×

つらい…出来は最高の野菜廃棄 時短影響で

2020年12月3日 21:18
つらい…出来は最高の野菜廃棄 時短影響で

飲食店の時短要請の影響は、こんなところにも出始めています。

茨城県古河市の農家では、今年は台風の上陸がなく、最高の白菜ができたと、需要が高まる冬に向け期待を膨らませていました。しかし…。

茨城県古河市の白菜農家・鈴木弘晃さん「野菜の値段が安すぎて、出しても“赤字”になってしまう」

飲食店などの需要が激減し、4キロ近くある白菜1玉の利益は、たったの10円。箱代などのコストで赤字になることもあるため、畑の3分の1、金額にして100万円以上にもなる、まだまだ食べられる白菜を廃棄しています。

そこに、今週追い打ちとなる“知らせ”が届いたのです。

飲食店などに対する午後10時までの“時短要請”が、地元古河市にも出されました。

茨城県古河市の白菜農家・鈴木弘晃さんは「(経営は)ギリギリですね」「手間暇かけてつくったものを自分の手でつぶすのは、だいぶ心がつらいです」と肩を落とします。

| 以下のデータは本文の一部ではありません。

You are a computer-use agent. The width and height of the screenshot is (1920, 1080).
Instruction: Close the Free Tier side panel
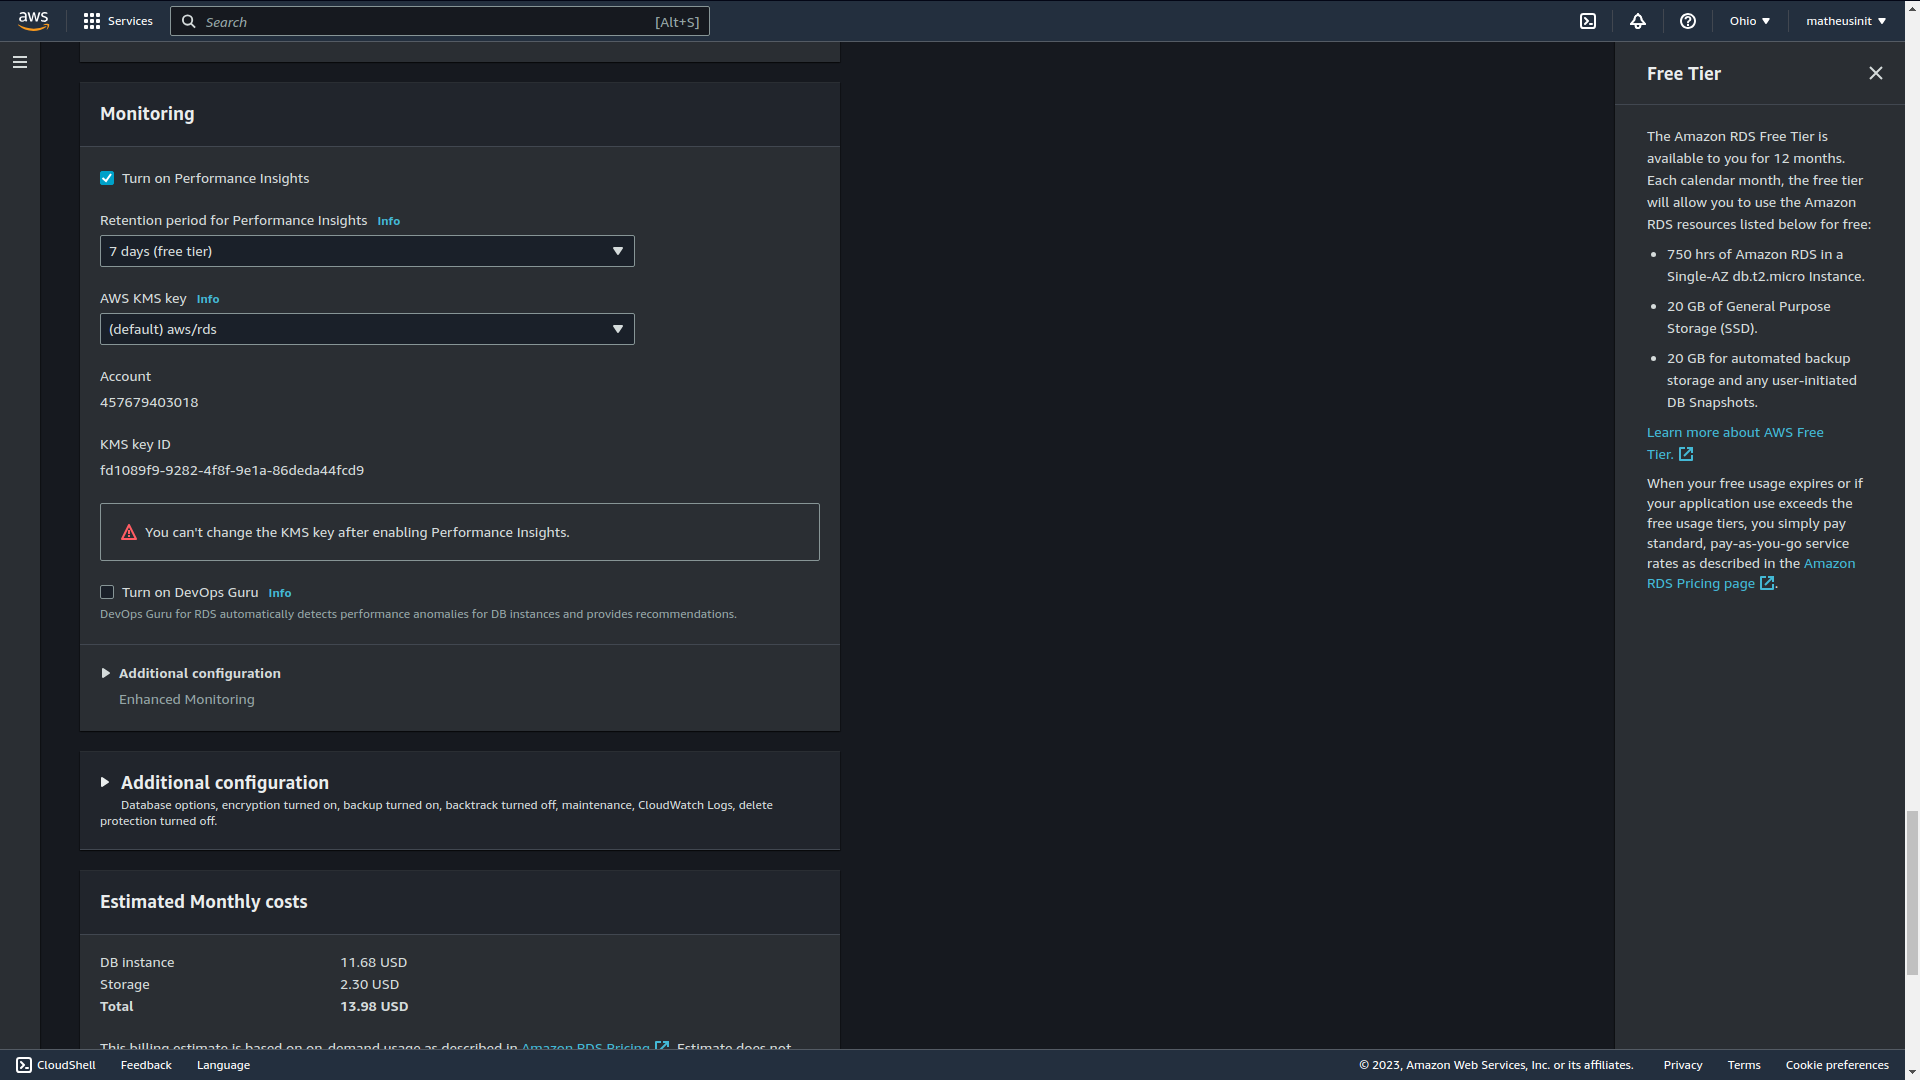(1875, 72)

鈴木さんがつくる白菜を直接仕入れている、古河市の居酒屋「酒遊海鮮おじま」の尾島武雄店主は、「ほとんど宴会が中止になっていますから、(たくさんの白菜を)なかなか入れるわけにはいかないですね」と話しました。

   ◇

最高の出来なのに行き場を失う野菜は、神奈川県三浦市の直売所でも――

うらりマルシェやさい館・二谷圭介館長「(お客さんは)4割減くらいになっています」「もうちょっと売れてもらわないと、12月はかき入れ時なので」

感染が再拡大する中、GoToのトラベルの利用客が減少し、売り上げは先週末から減少傾向に。さらに今、東京の市場でも軒並み野菜の価格が下落しているのです。

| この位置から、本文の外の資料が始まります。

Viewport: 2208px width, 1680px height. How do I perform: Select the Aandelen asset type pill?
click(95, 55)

地元の大根農家も“時短要請”のあおりを受けています。

神奈川県三浦市の大根農家・鈴木正一さん「1箱100円じゃ出しても(採算が)合わない。(出荷用の)箱が100円かかるから」「時短で飲食店が営業できません、大根全然売れませんじゃ、本当なんとかしてほしいよ」

そのため、鈴木さんは、最高の出来だという大根を車へと積み込み、野菜の残りカスなどを飼料へとかえるバイオマスセンターに搬入しました。最近は週3回も大根を廃棄しているということです。ここには他の農家からも、大量の大根が持ち込まれるそうです。

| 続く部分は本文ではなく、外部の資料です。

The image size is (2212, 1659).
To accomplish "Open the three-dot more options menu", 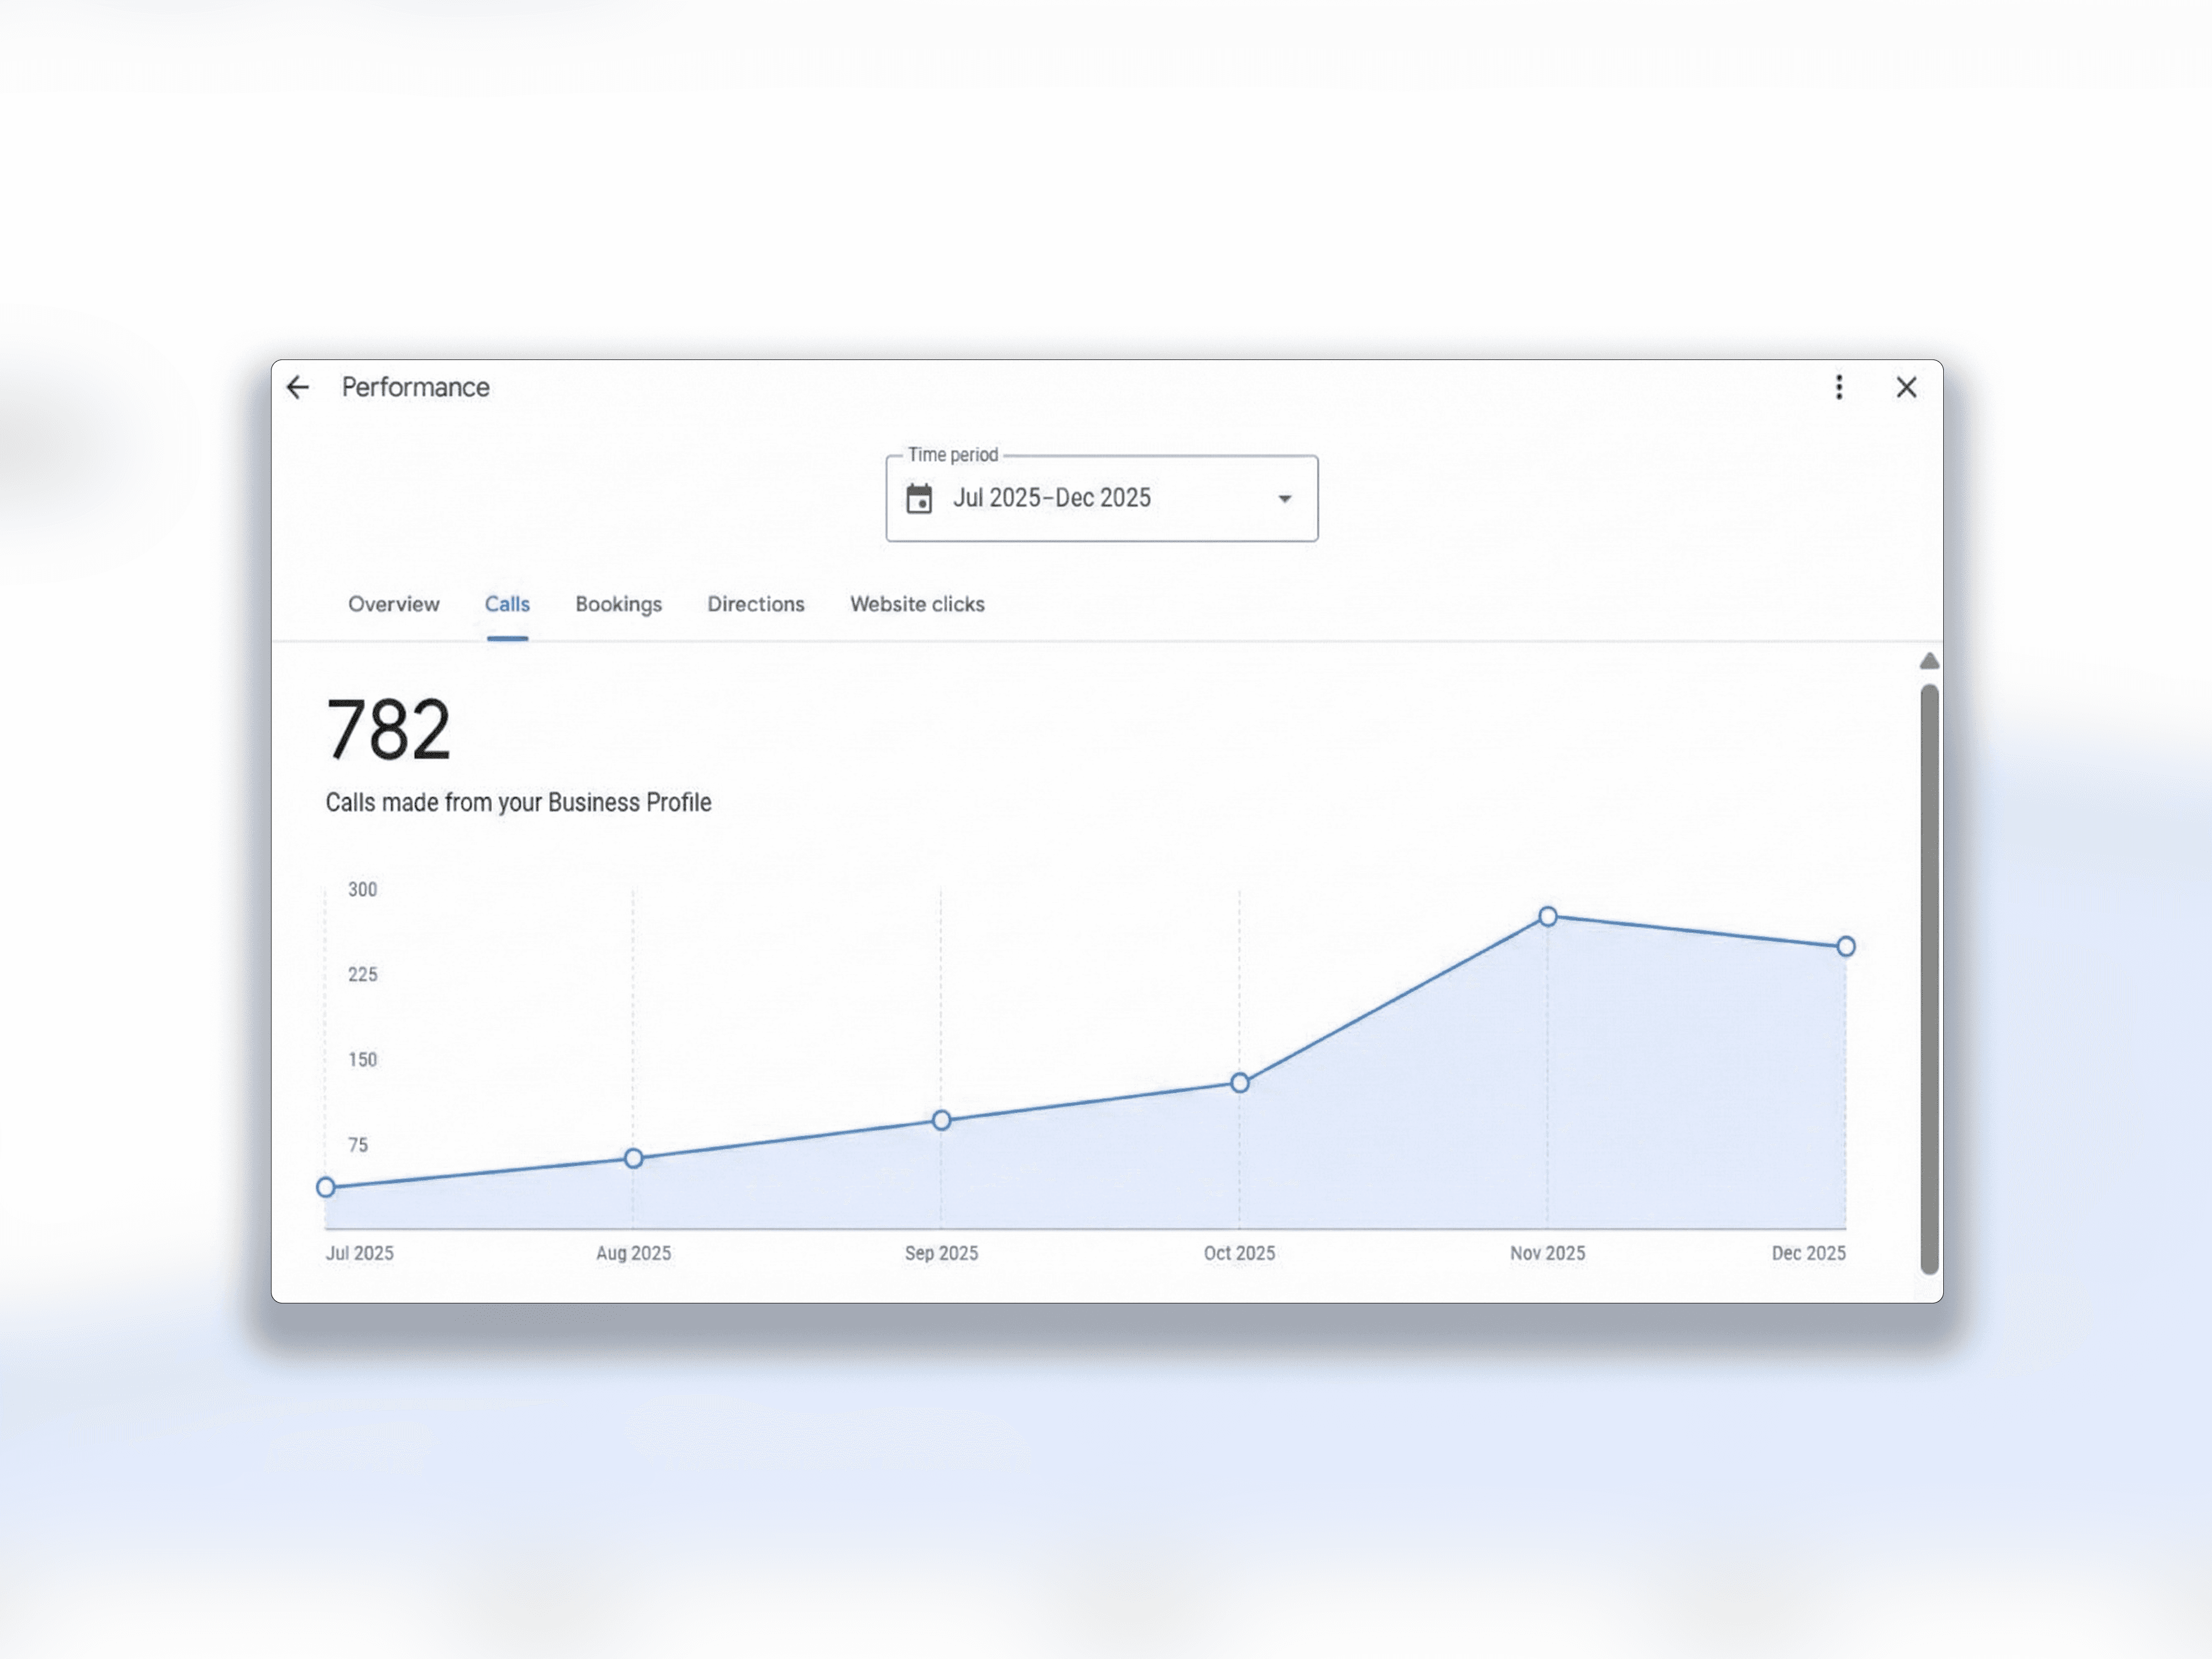I will [x=1838, y=388].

バイオマスセンターを運営する三浦地域資源ユーズ・加藤重雄総務部長「昨年11月は、1か月で約220トン。今年(11月)は約394トン。(大根の廃棄量は)ほぼ2倍といっても過言ではないと思います」

鈴木さんは、国や農協の支援を受けられず、冬を越すため40年以上の農家生活で初めて「収入保険」に加入すると話します。